Do you think courses lectured by international professors and expert from the aviation industry should be a standard in higher education?

An engaging professor, regardless of their background or nationality, who can deliver lectures in an interesting and captivating manner, plays a crucial role in a student’s educational journey. And there was always something special about bringing in experts from the actual aviation industry, like those with airline or airport experience. When these professionals visited the classroom, they provided real-world insights and practical knowledge that we, students, couldn’t get from textbooks alone. These experts showed us how things really worked in the aviation industry, giving us a clearer idea of what to expect in our future careers.

How do you recall your time in Rzeszow?

My three years in Rzeszow, before moving to Warsaw, were really good and nostalgic if I think about it now. Rzeszow is a smaller, quieter city, which suited me just fine. I wasn’t into partying or going out a lot, so I can’t say much about what the nightlife or entertainment scene was like there. But for me, what made my time in Rzeszow special was the group of friends I had. We didn’t need to be out doing something exciting all the time; just hanging out and enjoying each other’s company was enough. I believe that it’s the people you’re with who make a place feel like home, not the place itself. Even in a quiet city like Rzeszow, I had fun and made great memories because of my friends. So, when I think back on my time there, it’s those friendships and moments together that stand out, not the city’s attractions or events.

Tell us about your current job and whether your practical studies helped prepare you for it.

After graduating, I applied for jobs in Krakow and Warsaw and got a few offers, but they weren’t in aviation, which I really wanted to break into.
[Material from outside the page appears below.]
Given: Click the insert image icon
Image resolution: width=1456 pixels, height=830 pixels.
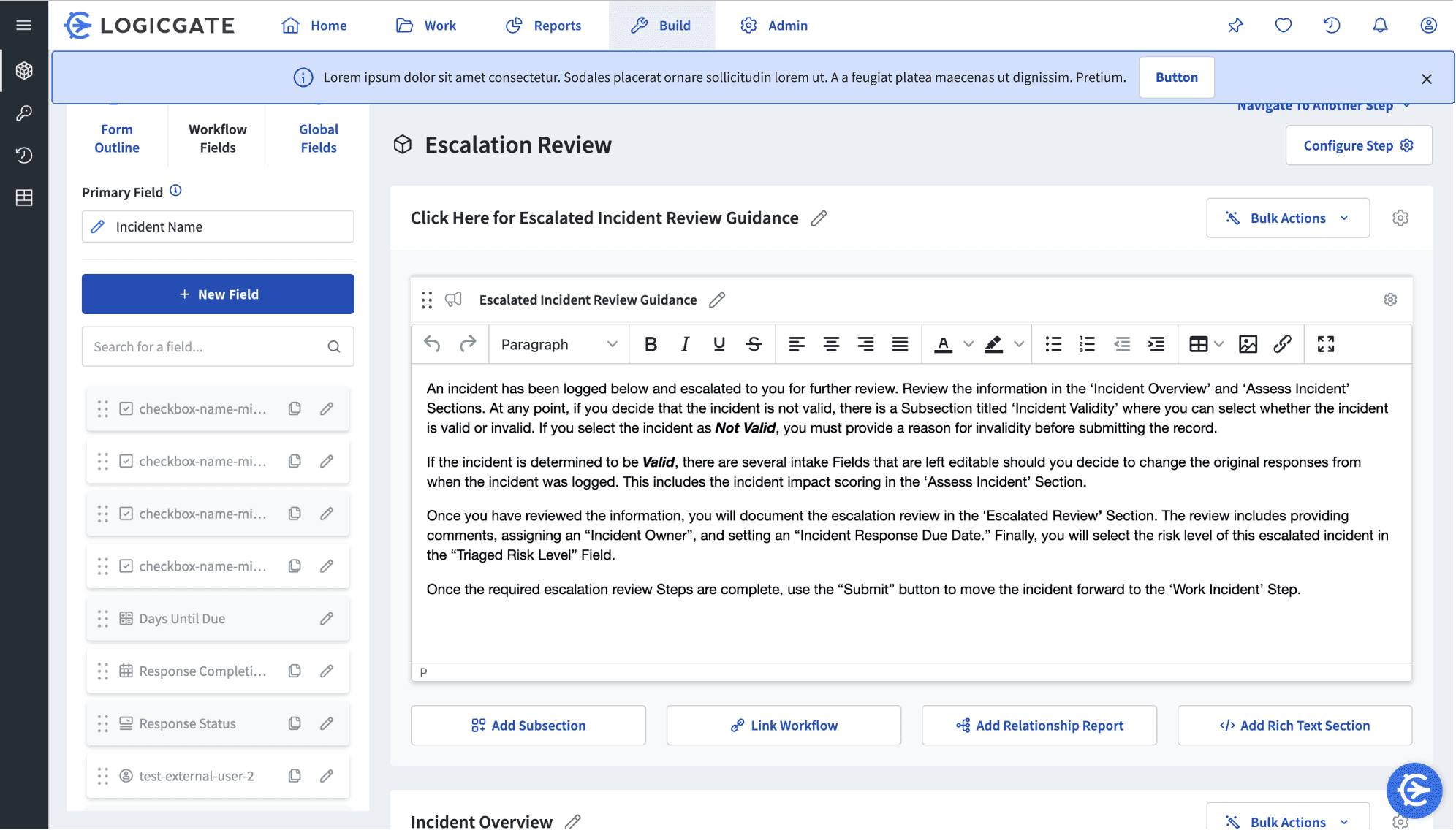Looking at the screenshot, I should tap(1248, 344).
So, I started working as a ramp agent at Warsaw Chopin Airport. It was tough, especially in bad weather, but I loved being around planes. My university courses, especially in Ground Handling, really helped me understand what was happening on the ground. However, after a year, the challenging working conditions on the ramp I moved to LOT Polish Airlines, where I secured a position as a Flight Analyst within the Revenue Management department.
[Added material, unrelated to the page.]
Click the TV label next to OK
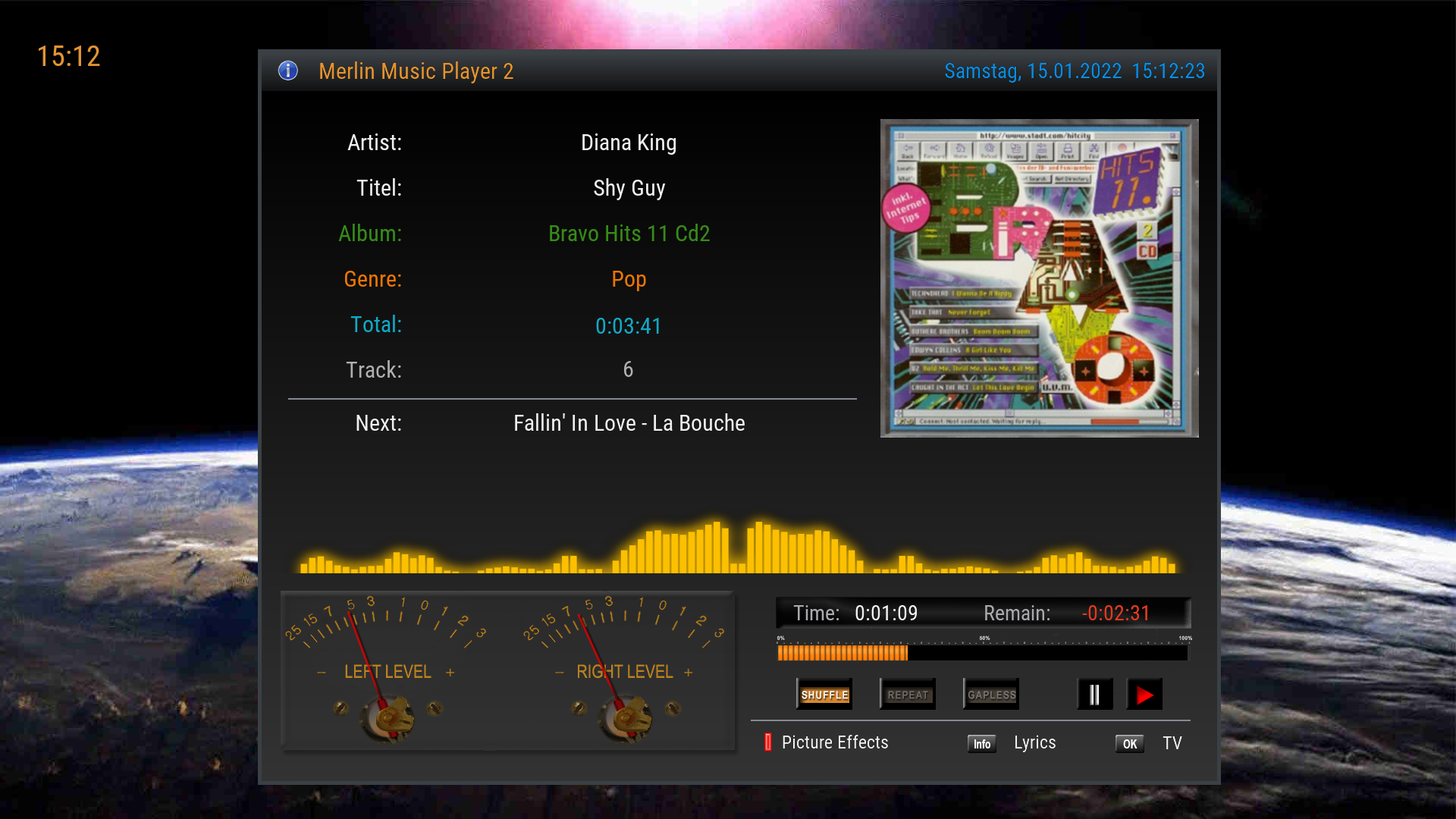 pyautogui.click(x=1172, y=742)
At LOT, I was tasked with overseeing flights to and from destinations in the Baltics and Caucasus regions. My responsibilities included making strategic decisions about aircraft assignments and optimizing commercial performance through aircraft changes, managing extra section flights, and making cancellation decisions. Additionally, I was involved in creating overbooking rules and defining revenue strategies, as well as analyzing the profitability and optimizing the network and transit connections at Warsaw hub.